As sum amounts to ₹5292 in 2 years, substituting value we get,

$\therefore 5292 = P\Big(1 + \dfrac{r}{100}\Big)^2$ …..(Eq. 1)

As sum amounts to ₹5556.60 in 3 years, substituting value we get,

$\therefore 5556.60 = P\Big(1 + \dfrac{r}{100}\Big)^3$ …..(Eq. 2)

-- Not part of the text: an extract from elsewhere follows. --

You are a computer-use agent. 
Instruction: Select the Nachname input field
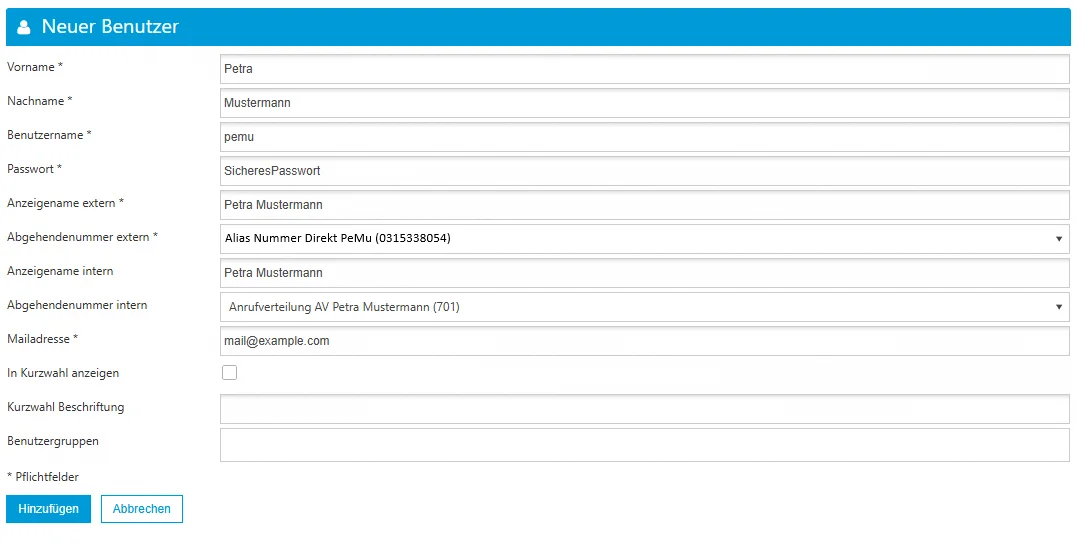[644, 103]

Dividing Eq. 2 by Eq. 1 we get,

$\Rightarrow 1 + \dfrac{r}{100} = \dfrac{5556.60}{5292} \\[1em] \Rightarrow 1 + \dfrac{r}{100} = \dfrac{555660}{529200} \\[1em] \Rightarrow \dfrac{r}{100} = \dfrac{555660}{529200} - 1 \\[1em] \Rightarrow \dfrac{r}{100} = \dfrac{26460}{529200} \\[1em] \Rightarrow r = \dfrac{26460}{529200} \times 100 \\[1em] \Rightarrow r = \dfrac{26460}{5292} \\[1em] \Rightarrow r = 5\%.$

Substituting value of r in Eq. 1 we get,

$\Rightarrow 5292 = P\Big(1 + \dfrac{5}{100}\Big)^2 \\[1em] \Rightarrow 5292 = P\Big(1 + \dfrac{1}{20}\Big)^2 \\[1em] \Rightarrow 5292 = P\Big(\dfrac{21}{20}\Big)^2 \\[1em] \Rightarrow 5292 = P \times \dfrac{441}{400} \\[1em] \Rightarrow P = 5292 \times \dfrac{400}{441} \\[1em] \Rightarrow P = 12 \times 400 \\[1em] \Rightarrow P = ₹4800.$

Hence, sum = ₹4800 and rate = 5%.